The Restoration of the monarchy after the death of Cromwell led to the imposition of severe restrictions on intellectual freedom. Baconians were expelled from Oxford and Cambridge, effectively undermining them as centres of science. Under the Licensing Acts (1662-95) an iron censorship was re-imposed. Hobbes was afraid that the Bishops would attempt to have him burnt. He was suspected of atheism, and even mentioned in a parliamentary report on the subject. His book Behemoth was withheld from publication until 1679. After that, he could get nothing of importance published in England for fear of ecclesiastical repression.
It is not hard to see why he attracted such a reputation. Right from the first page of Leviathan, he proclaims the materialist doctrine in the most intransigent spirit. For him, there is absolutely nothing in the human mind which does not originate in the senses:
"Concerning the Thoughts of man, I will consider them first Singly, and afterwards in Trayne, or dependence upon one another. Singly, they are every one a Representation or Apparence, of some quality, or other Accident of a body without us; which is commonly called an Object. Which Object worketh on the Eyes, Eares, and other parts of mans body; and by diversity of working, produceth diversity of Apparences.

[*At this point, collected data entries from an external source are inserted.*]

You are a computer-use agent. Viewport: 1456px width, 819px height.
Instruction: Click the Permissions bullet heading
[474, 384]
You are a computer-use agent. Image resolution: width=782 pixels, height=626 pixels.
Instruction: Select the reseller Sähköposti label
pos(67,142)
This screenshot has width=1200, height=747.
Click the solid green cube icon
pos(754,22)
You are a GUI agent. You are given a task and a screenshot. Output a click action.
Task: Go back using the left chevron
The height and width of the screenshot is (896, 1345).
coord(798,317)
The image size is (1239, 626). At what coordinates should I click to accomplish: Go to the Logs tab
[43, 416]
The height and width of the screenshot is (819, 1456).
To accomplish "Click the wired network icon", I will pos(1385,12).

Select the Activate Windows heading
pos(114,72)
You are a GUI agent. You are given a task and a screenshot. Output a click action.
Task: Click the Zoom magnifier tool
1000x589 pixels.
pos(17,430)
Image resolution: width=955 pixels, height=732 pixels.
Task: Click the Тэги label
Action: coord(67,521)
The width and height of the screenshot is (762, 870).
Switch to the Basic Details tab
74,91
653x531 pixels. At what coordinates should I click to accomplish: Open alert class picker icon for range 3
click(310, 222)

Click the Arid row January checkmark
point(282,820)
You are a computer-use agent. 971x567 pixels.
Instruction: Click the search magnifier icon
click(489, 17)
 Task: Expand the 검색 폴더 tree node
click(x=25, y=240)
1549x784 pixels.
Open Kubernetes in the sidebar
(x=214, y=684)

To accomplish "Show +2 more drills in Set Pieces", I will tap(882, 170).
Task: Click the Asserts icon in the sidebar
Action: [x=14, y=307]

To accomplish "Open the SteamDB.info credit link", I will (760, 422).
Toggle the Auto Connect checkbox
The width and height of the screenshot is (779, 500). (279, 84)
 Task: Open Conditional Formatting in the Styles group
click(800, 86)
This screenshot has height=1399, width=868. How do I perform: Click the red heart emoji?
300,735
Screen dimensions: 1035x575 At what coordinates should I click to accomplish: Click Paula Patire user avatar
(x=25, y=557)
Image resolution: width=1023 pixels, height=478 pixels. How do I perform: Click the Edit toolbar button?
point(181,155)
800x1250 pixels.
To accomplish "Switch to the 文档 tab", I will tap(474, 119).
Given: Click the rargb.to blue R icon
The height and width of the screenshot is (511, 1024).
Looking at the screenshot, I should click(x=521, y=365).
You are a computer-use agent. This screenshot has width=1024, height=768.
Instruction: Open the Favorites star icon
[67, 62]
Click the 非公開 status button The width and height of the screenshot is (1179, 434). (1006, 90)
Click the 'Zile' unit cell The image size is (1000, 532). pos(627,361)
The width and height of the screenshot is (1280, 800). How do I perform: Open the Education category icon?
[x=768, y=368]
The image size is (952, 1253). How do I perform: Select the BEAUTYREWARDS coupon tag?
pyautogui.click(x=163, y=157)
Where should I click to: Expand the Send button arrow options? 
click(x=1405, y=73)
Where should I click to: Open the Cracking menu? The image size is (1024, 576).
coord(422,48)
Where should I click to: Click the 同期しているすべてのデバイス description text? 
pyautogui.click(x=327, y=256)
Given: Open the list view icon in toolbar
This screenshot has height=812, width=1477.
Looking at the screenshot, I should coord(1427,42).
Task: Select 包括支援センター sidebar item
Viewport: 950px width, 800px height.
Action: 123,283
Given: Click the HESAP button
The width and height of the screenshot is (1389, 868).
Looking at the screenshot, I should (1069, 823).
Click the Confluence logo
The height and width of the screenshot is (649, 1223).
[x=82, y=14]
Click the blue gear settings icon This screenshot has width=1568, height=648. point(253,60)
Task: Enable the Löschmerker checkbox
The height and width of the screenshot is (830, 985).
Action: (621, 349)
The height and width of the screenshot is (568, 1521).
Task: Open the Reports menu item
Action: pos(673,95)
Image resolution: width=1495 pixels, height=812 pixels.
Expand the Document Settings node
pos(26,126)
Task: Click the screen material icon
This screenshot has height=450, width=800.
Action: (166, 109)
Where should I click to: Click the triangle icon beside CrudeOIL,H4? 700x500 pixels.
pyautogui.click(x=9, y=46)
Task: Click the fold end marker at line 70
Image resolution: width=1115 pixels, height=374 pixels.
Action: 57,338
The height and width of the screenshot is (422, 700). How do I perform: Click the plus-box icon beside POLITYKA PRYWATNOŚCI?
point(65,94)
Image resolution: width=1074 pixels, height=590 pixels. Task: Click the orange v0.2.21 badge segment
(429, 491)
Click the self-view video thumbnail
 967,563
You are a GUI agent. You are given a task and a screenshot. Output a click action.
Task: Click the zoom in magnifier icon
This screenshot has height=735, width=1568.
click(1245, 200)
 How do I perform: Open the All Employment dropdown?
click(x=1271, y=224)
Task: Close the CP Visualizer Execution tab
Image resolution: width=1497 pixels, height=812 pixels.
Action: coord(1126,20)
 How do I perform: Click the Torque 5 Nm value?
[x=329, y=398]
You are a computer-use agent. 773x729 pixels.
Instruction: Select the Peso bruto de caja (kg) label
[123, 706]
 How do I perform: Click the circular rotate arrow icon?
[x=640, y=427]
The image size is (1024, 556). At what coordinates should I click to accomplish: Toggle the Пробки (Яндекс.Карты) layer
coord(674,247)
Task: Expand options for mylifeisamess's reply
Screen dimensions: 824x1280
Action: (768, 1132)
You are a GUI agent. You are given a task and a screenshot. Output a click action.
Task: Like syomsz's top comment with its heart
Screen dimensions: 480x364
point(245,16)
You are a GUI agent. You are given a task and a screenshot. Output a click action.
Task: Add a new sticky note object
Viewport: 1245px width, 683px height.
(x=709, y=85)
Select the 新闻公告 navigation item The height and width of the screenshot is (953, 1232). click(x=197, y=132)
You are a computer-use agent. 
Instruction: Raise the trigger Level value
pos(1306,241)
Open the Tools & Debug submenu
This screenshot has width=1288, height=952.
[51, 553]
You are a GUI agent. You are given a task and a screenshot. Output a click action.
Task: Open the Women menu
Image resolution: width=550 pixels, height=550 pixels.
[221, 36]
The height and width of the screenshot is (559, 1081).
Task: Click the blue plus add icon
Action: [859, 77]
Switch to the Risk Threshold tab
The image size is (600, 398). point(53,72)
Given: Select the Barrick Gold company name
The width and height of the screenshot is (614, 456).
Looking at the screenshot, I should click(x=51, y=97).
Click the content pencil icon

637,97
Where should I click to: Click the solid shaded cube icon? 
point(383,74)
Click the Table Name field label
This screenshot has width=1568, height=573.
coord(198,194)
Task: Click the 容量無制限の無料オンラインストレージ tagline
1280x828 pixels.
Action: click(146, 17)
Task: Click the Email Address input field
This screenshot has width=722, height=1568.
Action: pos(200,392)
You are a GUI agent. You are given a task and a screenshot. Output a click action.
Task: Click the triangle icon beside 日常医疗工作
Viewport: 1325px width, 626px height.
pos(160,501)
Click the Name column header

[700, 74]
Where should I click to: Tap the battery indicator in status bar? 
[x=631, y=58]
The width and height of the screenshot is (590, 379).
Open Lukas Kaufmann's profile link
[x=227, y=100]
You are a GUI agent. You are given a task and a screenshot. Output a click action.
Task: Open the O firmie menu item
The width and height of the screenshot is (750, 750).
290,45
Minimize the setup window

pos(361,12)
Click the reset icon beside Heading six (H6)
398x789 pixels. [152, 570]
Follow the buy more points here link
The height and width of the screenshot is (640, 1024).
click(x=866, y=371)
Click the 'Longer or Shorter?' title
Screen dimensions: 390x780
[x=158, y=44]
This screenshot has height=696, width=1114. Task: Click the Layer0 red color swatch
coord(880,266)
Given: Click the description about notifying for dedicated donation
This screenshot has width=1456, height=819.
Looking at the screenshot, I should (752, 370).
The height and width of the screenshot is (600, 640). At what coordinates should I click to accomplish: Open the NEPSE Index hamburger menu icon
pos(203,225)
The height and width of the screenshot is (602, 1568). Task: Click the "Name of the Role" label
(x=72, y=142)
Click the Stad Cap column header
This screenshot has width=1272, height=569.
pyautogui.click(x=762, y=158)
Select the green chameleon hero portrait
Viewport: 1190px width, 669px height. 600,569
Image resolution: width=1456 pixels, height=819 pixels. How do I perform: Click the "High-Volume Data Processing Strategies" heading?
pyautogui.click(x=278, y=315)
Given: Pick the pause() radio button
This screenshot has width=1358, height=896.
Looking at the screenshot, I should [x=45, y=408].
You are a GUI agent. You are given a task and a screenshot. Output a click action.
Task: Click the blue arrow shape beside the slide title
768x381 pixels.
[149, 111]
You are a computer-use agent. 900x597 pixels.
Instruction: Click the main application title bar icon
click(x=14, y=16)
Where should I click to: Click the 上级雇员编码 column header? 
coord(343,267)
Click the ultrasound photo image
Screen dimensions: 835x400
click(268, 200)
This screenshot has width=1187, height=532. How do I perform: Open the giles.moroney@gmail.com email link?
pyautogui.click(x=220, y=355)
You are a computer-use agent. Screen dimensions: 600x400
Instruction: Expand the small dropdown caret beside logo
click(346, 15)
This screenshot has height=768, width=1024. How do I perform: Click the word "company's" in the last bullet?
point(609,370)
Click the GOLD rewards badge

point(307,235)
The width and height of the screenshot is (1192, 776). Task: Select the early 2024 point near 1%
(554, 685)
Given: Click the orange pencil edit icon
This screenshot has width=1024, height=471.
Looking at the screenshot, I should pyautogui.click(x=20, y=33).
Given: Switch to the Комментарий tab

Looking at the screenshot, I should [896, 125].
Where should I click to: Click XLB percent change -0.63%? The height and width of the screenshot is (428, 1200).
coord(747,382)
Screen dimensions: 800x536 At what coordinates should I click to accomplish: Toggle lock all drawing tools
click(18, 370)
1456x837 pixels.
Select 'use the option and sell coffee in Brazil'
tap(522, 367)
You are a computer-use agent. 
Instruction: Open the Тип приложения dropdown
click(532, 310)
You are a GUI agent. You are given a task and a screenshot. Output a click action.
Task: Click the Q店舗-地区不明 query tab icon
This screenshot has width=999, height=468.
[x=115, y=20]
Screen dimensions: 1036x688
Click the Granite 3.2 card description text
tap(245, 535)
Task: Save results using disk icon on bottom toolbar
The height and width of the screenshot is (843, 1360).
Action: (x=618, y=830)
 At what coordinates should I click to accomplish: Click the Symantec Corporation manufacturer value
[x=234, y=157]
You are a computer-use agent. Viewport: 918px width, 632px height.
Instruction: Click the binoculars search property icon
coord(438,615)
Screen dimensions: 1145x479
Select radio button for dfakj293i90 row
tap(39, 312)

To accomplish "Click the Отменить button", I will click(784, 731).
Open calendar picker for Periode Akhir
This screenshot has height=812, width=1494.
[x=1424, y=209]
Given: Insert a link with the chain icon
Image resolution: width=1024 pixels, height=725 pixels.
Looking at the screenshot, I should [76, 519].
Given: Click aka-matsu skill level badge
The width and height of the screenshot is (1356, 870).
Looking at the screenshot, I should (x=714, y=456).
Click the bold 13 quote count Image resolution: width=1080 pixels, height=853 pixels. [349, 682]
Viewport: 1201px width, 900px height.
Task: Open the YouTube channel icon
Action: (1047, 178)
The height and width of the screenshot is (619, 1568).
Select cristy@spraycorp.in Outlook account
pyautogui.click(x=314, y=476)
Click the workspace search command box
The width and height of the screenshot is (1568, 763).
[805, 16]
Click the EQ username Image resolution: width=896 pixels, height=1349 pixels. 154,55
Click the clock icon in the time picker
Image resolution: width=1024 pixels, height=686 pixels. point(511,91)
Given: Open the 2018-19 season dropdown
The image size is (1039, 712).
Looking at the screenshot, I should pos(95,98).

"The Originall of them all, is that which we call SENSE; (For there is no conception in a mans mind, which hath not at first, totally, or by parts, been begotten upon the organs of Sense.) The rest are derived of that originall." (Leviathan, p. 3.)
Elsewhere, he comes close to attributing the origins of religion to primitive superstitions arising from phenomena such as dreams, although, for obvious reasons, he limits the application of this idea to non-Christian religions!
"From this ignorance of how to distinguish Dreams, and other strong Fancies, from Vision and Sense, did arise the greatest part of the Religion of the Gentiles in time past, that worshipped Satyres, Fawnes, Nymphs, and the like; and now adayes the opinion that rude people have of Fayries, Ghosts, and Goblins; and of the power of Witches." (Ibid., p.7.)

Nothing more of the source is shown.